Anyone want to guess which states the colors are?

Purple is probably an easy one.

I posted this to Twitter and it caught some attention, so here’s an interactive version of the map for all of Deschutes County. Click the sidebar at left for a key to the colors. More details below the map.

This map is only a visualization. Want to find the actual names and records behind the colors? Visit dial.deschutes.org.

This is just for fun

As far as analysis goes, this is just a quick preliminary sketch. This only categorizes raw data using the Mailing Address field on county tax records.

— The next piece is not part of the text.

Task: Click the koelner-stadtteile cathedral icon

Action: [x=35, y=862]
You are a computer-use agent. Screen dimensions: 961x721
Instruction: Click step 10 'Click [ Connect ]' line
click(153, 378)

Here are some limitations of what we’re looking at:

Tax records are often in the name of a trust or other non-person entity and that can obfuscate where – or who – the actual owner is. Some of the larger California blocks on the map, for example, are development holding companies – building homes on vacant land – and while the company is registered in California, many people involved can be locals. Going in the other direction, an Oregon address on the tax records could be a local entity for a faraway parent company.

I don’t know yet how this compares to other places. Most Bendites have a sense that there are a lot of Californians here, but I haven’t done the analysis yet on whether the stark colors on the map are actually statistically significant, nor have I done a comparative analysis to other towns to see how they stack up. You’ll notice Redmond glows just as much as Bend.

The data is just messy. This is user submitted data. There were typos. Just the state abbreviation for Oregon was variously found as DR, OIR, iOR, ORR, and PR. There are inconsistencies. Bend La Pine Schools was found under more than a dozen different entries, from the cryptic School Dist #1 to a mile long version fully spelled out. This map was just for fun, so I don’t know yet what other horrors await in data validation.

This doesn’t tell us how the land is used. Are those people from Tennessee living in the home or is it a rental? We’d need other datasets to figure out anything more.

How it was made

The first version of this map that I posted is dead simple to recreate in your favorite GIS application. I use QGIS because it is free and reliable.

Download the data from the Deschutes County data portal. This came from Deschutes FGDB gdb, which is the big all-in-one package from the county. If you just want the files to make this, you can use Taxlot (map) and GIS_MAILING (tables).

The first version only changed the color. That’s it. Load the map, “join” the data, and then apply a categorized symbology.

The interactive version above was simplified. I really wanted to create this using D3, but it kept breaking on me. Google My Maps are clunky, but quick to deploy (sorry map nerds). Google has a file size limit, which means I needed to trim some fat. By simplified, I mean I deleted all tax lots with Oregon or null addresses. (Null addresses were mostly federal land – not taxed.) I didn’t want to simplify the geometry (round the corners of shapes on the map), so I also merged a bunch of tax lots for California and Washington. Everything got merged by state in the end.

All of the tax lots were stripped of their individual data. County tax records are public documents. The names of who owns each tax lot on this map, the assessed values, and much more is available at dial.deschutes.org. It was removed from this version only for simplicity.